If a function of one variable is continuous on an interval and has only one critical number, then a local maximum has to be an absolute maximum. But this is not true for functions of two variables. Show that the function
f(x,y)= 3xe^y − x^3 − e^(3y
)has exactly one critical point, and that f has a local maximum there that is not an absolute maximum.
To show that the function f(x, y) = 3xe^y − x^3 − e^(3y) has exactly one critical point, we need to find where the partial derivatives with respect to x and y equal to zero.
1. Find the partial derivative with respect to x:
∂f/∂x = 3e^y - 3x^2
2. Set the partial derivative equal to zero and solve for x:
3e^y - 3x^2 = 0
3e^y = 3x^2
x^2 = e^y
x = ±√(e^y)
3. Find the partial derivative with respect to y:
∂f/∂y = 3xe^y - 3e^(3y)
4. Set the partial derivative equal to zero and solve for y:
3xe^y - 3e^(3y) = 0
e^y(3x - 3e^(2y)) = 0
This equation can have two cases:
a. e^y = 0, which is not possible since e^y is always positive.
b. 3x - 3e^(2y) = 0, which simplifies to x = e^(2y)
Now, we have two critical points on the function:
1. At (x = √(e^y), y)
2. At (x = -√(e^y), y)
However, we need to check if these critical points are local maximums.
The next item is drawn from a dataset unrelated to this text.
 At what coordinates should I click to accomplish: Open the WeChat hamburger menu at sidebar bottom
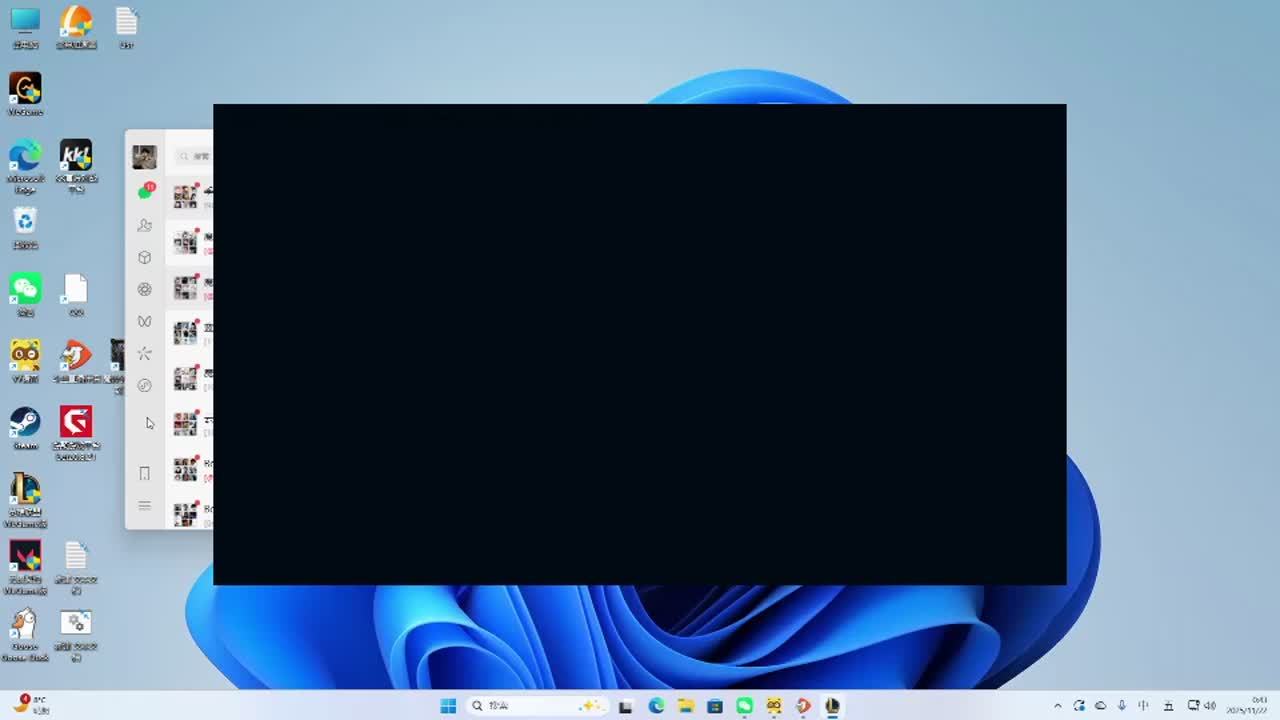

To do that, we'll find the second partial derivatives and analyze the determinant (D) and the Hessian matrix.
1. Find the second partial derivatives:
∂²f/∂x² = -6x
∂²f/∂y² = 3x - 9e^(3y)
∂²f/∂x∂y = 3e^y
2. Construct the Hessian matrix:
H = [∂²f/∂x², ∂²f/∂x∂y]
[∂²f/∂x∂y, ∂²f/∂y²]
Substituting the second partial derivatives into the Hessian matrix, we get:
H = [-6x, 3e^y]
[3e^y, 3x - 9e^(3y)]
3. Calculate the determinant, D = ∂²f/∂x² * ∂²f/∂y² - (∂²f/∂x∂y)²:
D = (-6x)(3x - 9e^(3y)) - (3e^y)(3e^y)
D = -18x^2 + 54xe^(3y) - 9e^(2y)
Now let's analyze the cases:
1. At (x = √(e^y), y):
Evaluate D at this point:
D = -18(√(e^y))^2 + 54√(e^y)e^(3y) - 9e^(2y)
D = -18e^y + 54√(e^y)e^(3y) - 9e^(2y)
Since D is negative, we have a saddle point at this critical point.
2. At (x = -√(e^y), y):
Evaluate D at this point:
D = -18(-√(e^y))^2 + 54(-√(e^y))e^(3y) - 9e^(2y)
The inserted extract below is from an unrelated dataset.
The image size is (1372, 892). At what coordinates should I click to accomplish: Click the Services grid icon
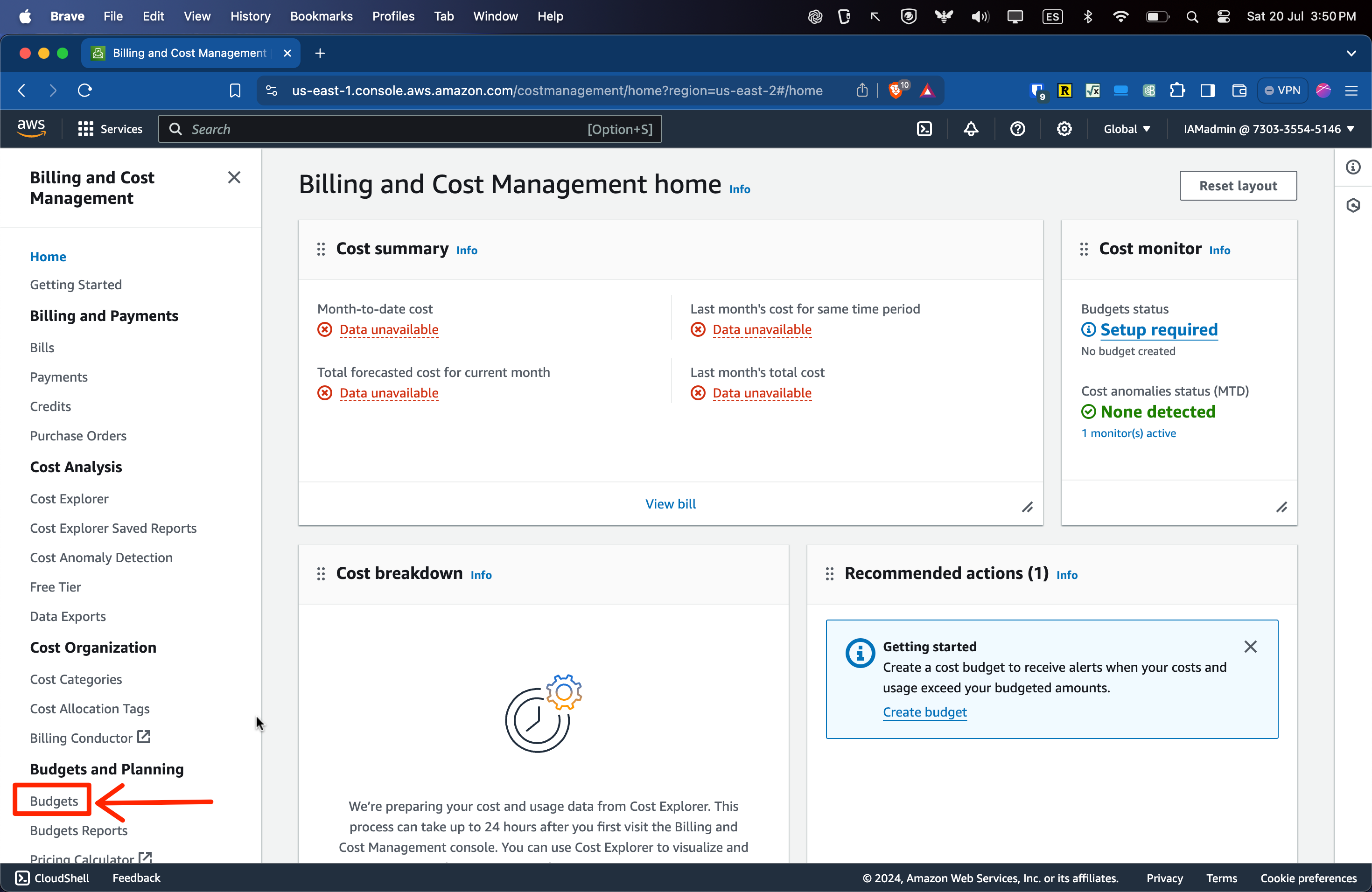(x=85, y=128)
D = -18e^y + 54(-√(e^y))e^(3y) - 9e^(2y)
Since D is positive, we have a local maximum at this critical point.
Therefore, the function f(x, y) = 3xe^y − x^3 − e^(3y) has exactly one critical point at (x = -√(e^y), y), and it has a local maximum at this point that is not an absolute maximum.